First things first, despite the fact that I practically live on the Internet, I’m a traditionalist. I prefer to hold a book in my hands rather than reading it on an Amazon Kindle, and I only watch TV shows on my computer out of necessity, not enjoyment. So even if these Web shows wowed me to the very depths, my instinct would still be, “Man, I wish I could watch them on television.” To me, that should stillbe the daytime industry’s goal: to keep us viable on TV. I think the day that we look to the Internet as our solution and savior is the day we lose a huge battle. Yes, it’s the future of media, but until there’s technology in every single household for Internet-based shows to be broadcast on your 35-inch Toshiba, I’m going to be cautious.
And I was cautious going into all three of these Web series. Let’s face it, the hype for GOTHAM and VENICE has been huge. And maybe that’s why, ironically, it was Lawrence Saint-Victor (ex-Remy, GL) and Karla Mosley‘s (ex-Christina, GL) WED-LOCKED that I actually came away liking the most. There were no fancy credit sequences, no jump-cuts and montages and snazzy edits. It was just watching two people — the fairly juvenile Robbie and his control freak wife Denise — interact within the confines of a fledgling marriage. Saint-Victor and Mosley are wonderful together, and their characters bear little resemblance to Remy and Christina.
That’s in direct opposition to VENICE, which kicked off riding the coattails of GL’s Olivia and Natalia. In its favor, I will say that the production values were great, the visuals absolutely stunning, and VENICE definitely has its technical stuff together. But pretty images (and an even prettier cast) aside, it seems like the whole premise is just to give Otalia fans a story that includes Crystal Chappell and Jessica Leccia making out like they weren’t able to on GL. In other words, it’s Otalia fan fiction with the names changed. Except, folks, here’s the thing: fan fiction is free. To watch more than the six-minute pilot episode of VENICE, people must subscribe and pay $9.99 for a season pass. Yeah, I’m not doing that. I wasn’t intrigued enough by what I saw to plunk down 10 bucks for more of it. In six minutes, we had at least 1-2 minutes of credits and establishing shots. Then, it was Gina and Ani kissing and cuddling in bed, Gina pulling a QUEER AS FOLK’s Brian Kinney and going, “So sorry baby, not into commitment, can we just have sex in the shower instead?” and a scene with Galen Gering‘s Owen that had no story value, since you’d only know he was Gina’s brother if you’d read a character description.
The 3-minute GOTHAM teaser suffered from similar issues. It wasted entirely too much time on a senseless establishing montage, had terrible sound quality and jumped around like a music video. It told the viewers evenless about its characters than VENICE did. I had no idea who Michael Park, Martha Byrne and Anne Sayre were playing (again, outside of reading their character descriptions beforehand) and the voicemails left on Park’s character’s phone were lost on me. I didn’t recognize any of those dulcet tones! I just saw rich people doing rich things and then Michael and Martha stared at each other in a Very Meaningful Way.

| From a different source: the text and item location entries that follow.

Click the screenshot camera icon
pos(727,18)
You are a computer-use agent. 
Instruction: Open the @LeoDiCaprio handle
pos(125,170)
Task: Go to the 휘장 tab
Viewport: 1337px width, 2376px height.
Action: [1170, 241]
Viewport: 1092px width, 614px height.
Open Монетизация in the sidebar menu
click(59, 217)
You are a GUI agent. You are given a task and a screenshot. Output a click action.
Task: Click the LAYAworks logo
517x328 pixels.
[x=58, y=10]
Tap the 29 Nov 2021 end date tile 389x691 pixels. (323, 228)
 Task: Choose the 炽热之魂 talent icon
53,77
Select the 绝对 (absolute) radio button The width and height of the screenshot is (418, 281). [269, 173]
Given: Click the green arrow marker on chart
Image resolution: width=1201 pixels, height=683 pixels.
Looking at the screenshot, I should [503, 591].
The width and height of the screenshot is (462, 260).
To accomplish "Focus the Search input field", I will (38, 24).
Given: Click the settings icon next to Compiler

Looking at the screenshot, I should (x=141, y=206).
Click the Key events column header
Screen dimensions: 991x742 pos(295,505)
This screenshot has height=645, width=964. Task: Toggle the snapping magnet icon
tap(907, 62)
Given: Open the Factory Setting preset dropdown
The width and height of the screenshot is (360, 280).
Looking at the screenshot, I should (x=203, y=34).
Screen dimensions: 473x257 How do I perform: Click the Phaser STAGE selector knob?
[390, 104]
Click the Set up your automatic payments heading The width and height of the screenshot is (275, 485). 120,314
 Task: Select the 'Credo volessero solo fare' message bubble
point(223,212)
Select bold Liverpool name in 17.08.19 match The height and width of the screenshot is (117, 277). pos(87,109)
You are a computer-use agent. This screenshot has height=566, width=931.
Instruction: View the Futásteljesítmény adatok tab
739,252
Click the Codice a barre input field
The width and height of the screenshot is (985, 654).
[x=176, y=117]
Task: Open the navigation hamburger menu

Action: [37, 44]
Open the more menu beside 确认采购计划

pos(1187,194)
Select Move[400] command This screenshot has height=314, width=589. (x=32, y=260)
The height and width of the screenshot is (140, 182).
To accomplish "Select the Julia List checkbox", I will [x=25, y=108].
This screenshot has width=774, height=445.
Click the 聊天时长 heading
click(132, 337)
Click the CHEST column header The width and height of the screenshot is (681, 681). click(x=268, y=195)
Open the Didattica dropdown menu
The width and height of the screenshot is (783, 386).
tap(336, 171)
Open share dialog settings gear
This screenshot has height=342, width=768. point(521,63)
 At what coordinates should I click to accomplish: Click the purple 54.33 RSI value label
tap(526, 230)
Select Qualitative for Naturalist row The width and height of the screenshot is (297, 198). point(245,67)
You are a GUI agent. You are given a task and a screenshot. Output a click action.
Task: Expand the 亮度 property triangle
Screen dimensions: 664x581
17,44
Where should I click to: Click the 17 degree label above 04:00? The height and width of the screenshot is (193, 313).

I sound like a total Debby Downer, right? I know. I didn’t want to. I wanted to like these shows, I wanted to be supportive. And I’ll probably tune in to future episodes of GOTHAM just to see if it finds its footing. But based on what I’ve seen so far, I wouldn’t quite herald Web soaps as the successor to televised drama. They need to work out some more kinks first. And VENICE needs to not charge for the rest of its episodes. Having to pay to watch lesbians involved in drama is why I quit watching Showtime’s THE L WORD!